- EXERCISE GOAL:
Among the entries that follow, the required portion opens with the line containing "Shipping & Delivery (62, 2020)" and closes with the line containing "Terms & Conditions (172, 1983)". Give that portion again exactly, and nothing else.

Start of RECORDED INFORMATION

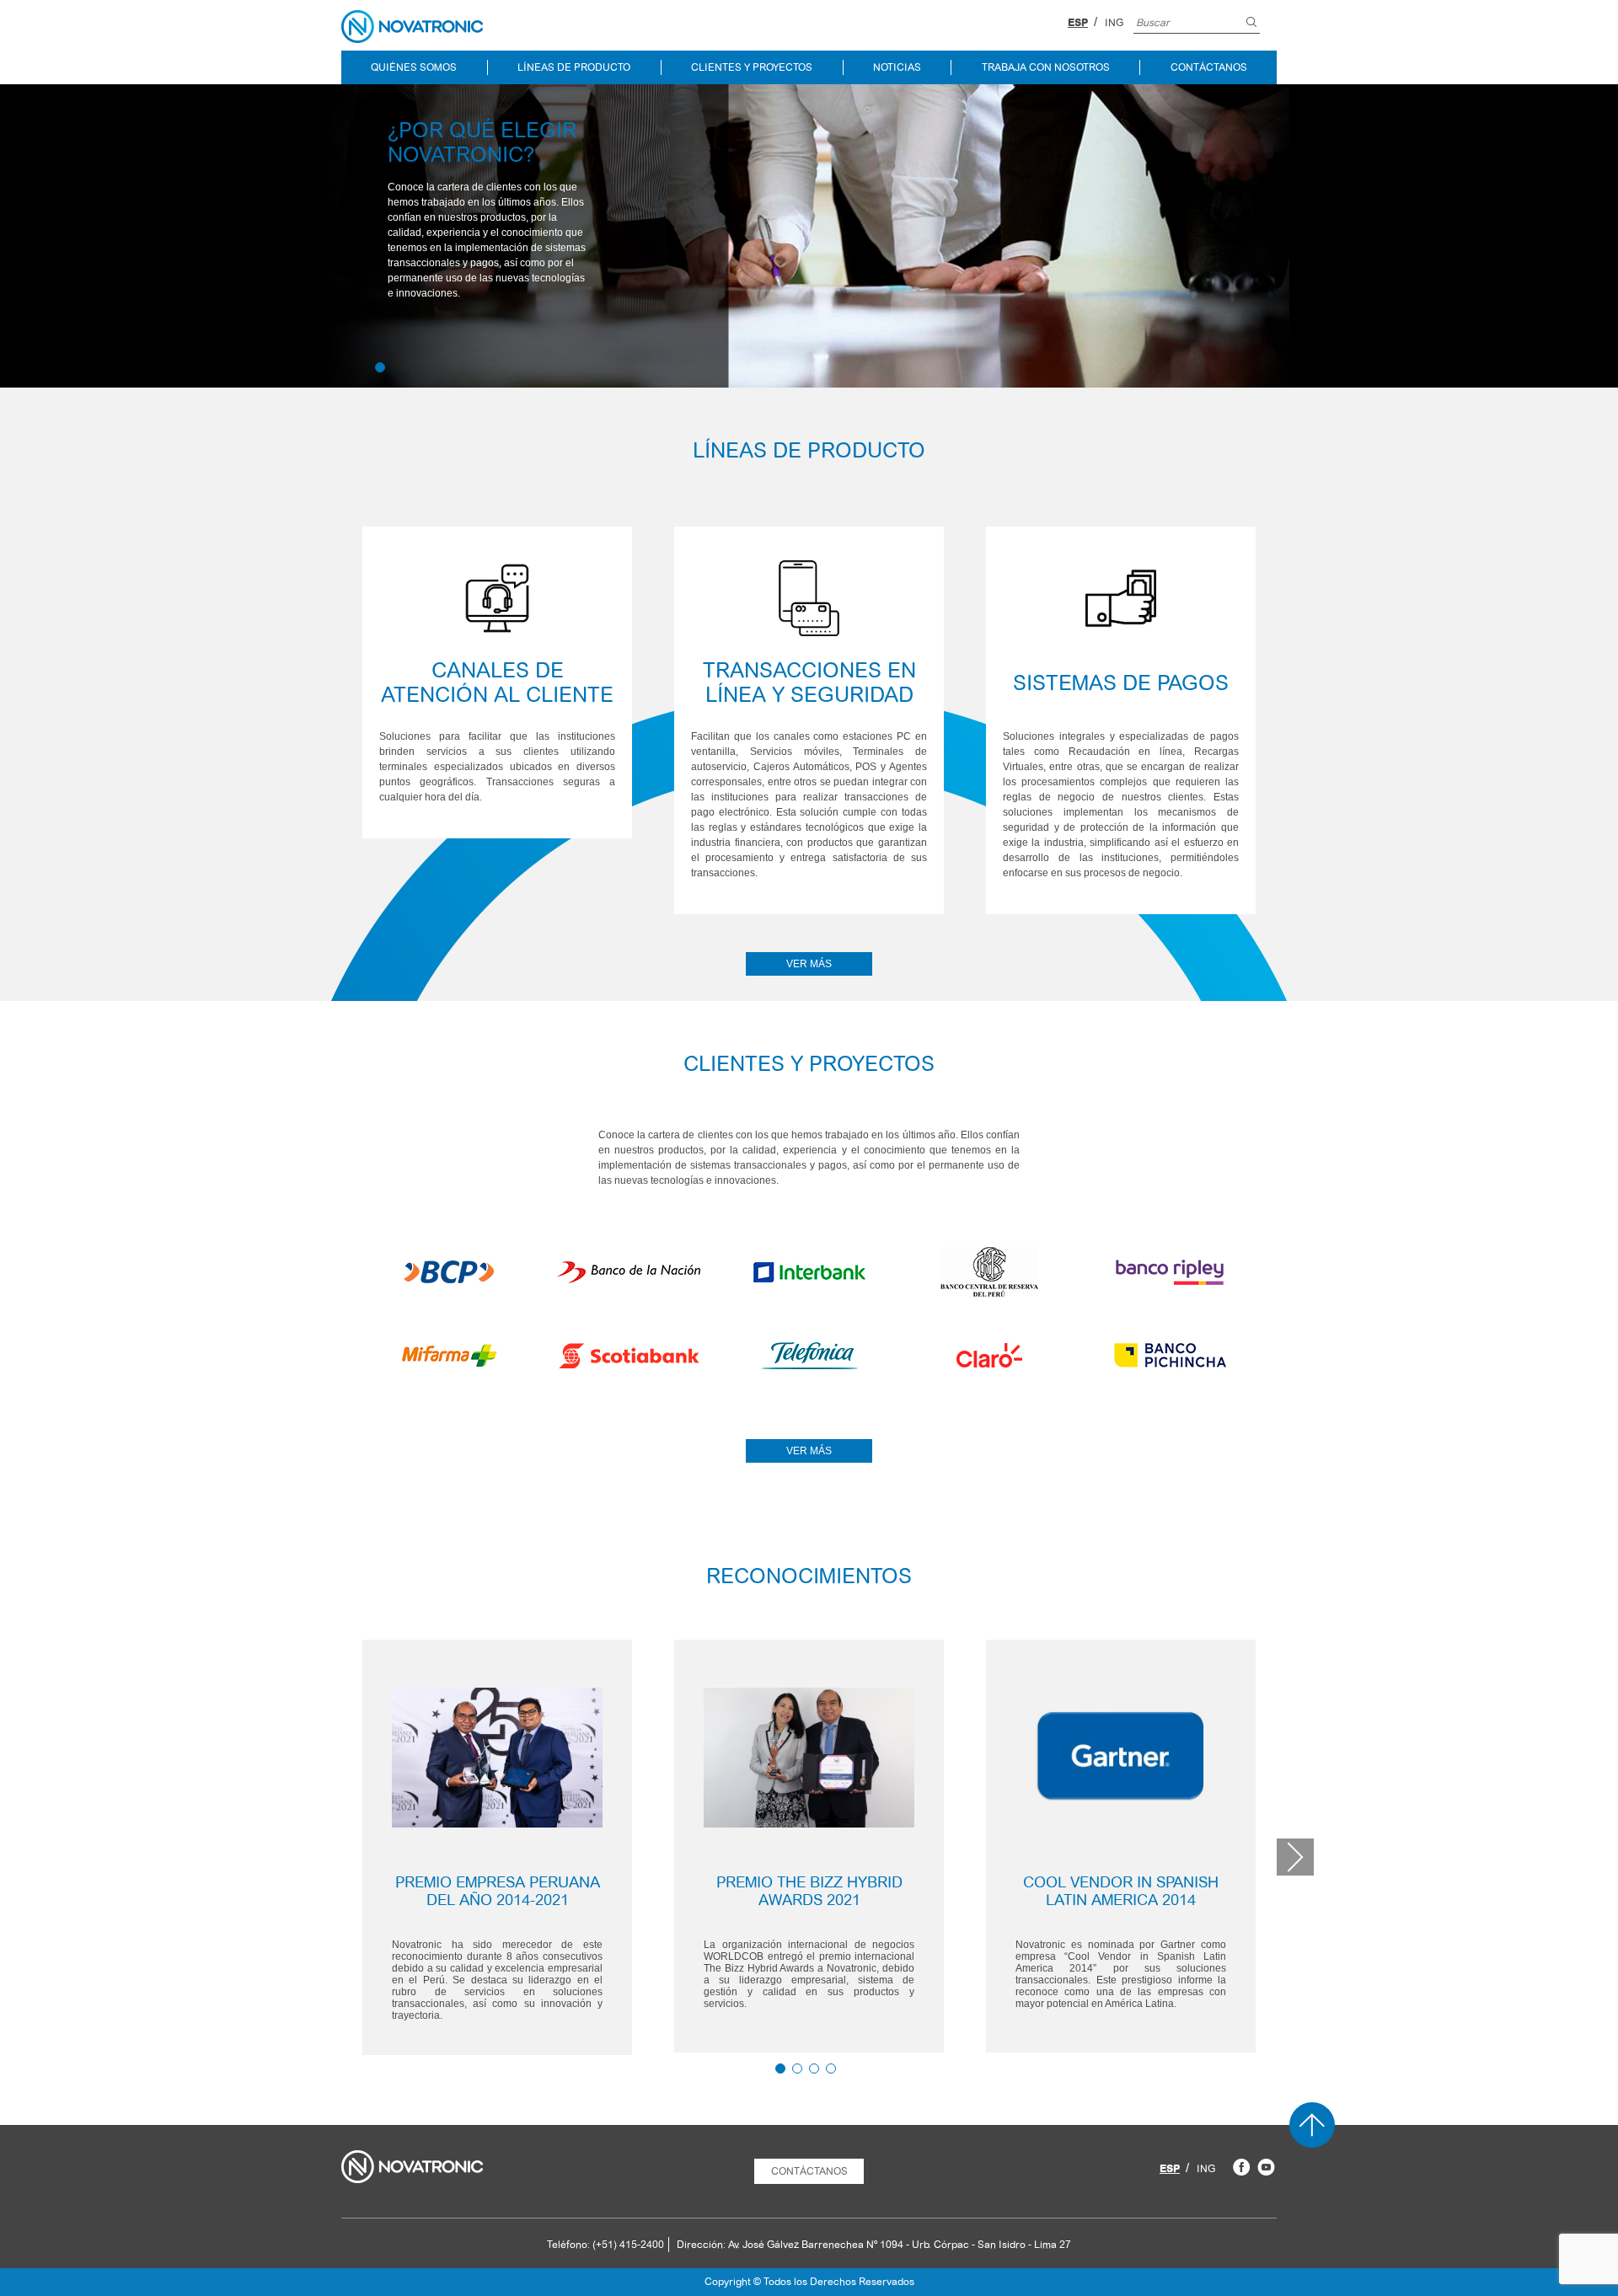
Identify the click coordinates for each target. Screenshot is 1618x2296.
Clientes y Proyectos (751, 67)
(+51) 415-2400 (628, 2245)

End of RECORDED INFORMATION
Start of RECORDED INFORMATION

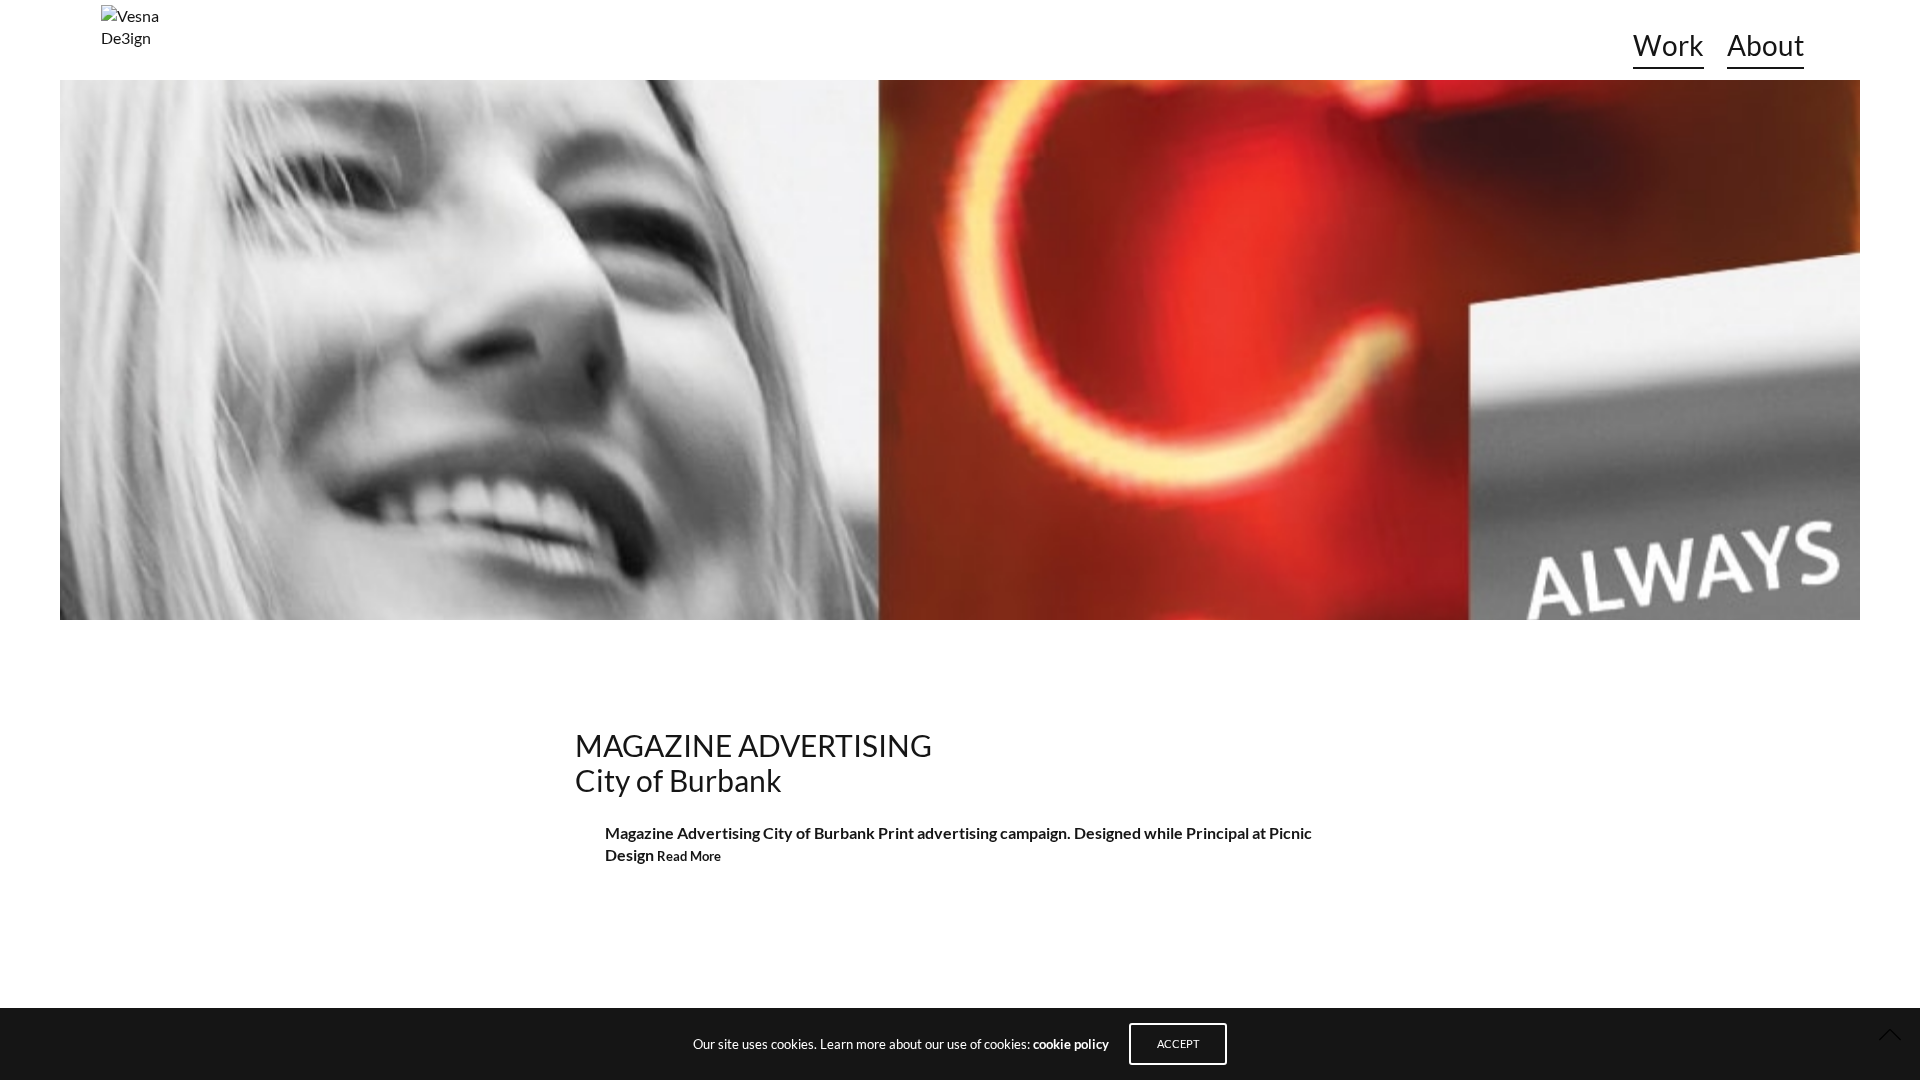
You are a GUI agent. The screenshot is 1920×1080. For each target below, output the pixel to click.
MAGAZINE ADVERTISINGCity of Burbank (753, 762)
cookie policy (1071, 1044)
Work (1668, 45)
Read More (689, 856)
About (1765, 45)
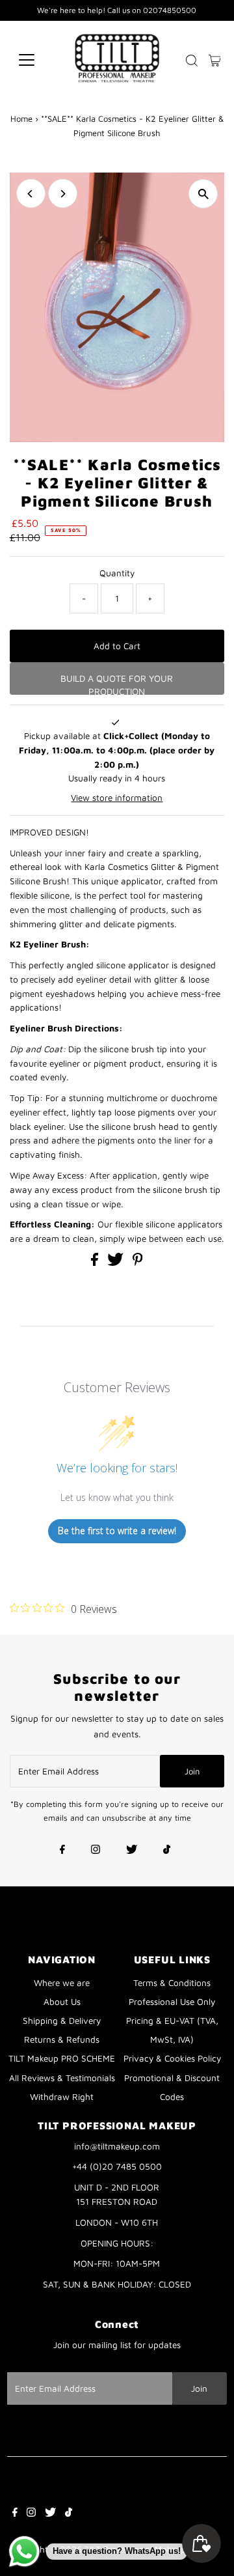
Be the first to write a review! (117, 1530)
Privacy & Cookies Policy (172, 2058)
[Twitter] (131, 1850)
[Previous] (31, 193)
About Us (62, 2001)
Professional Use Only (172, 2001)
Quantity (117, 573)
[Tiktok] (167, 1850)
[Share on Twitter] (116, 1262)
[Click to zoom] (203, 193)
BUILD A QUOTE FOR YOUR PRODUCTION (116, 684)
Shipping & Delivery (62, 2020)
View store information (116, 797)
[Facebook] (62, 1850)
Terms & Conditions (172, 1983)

End of RECORDED INFORMATION

- TASK OUTPUT:
Shipping & Delivery (62, 2020)
View store information (116, 797)
[Facebook] (62, 1850)
Terms & Conditions (172, 1983)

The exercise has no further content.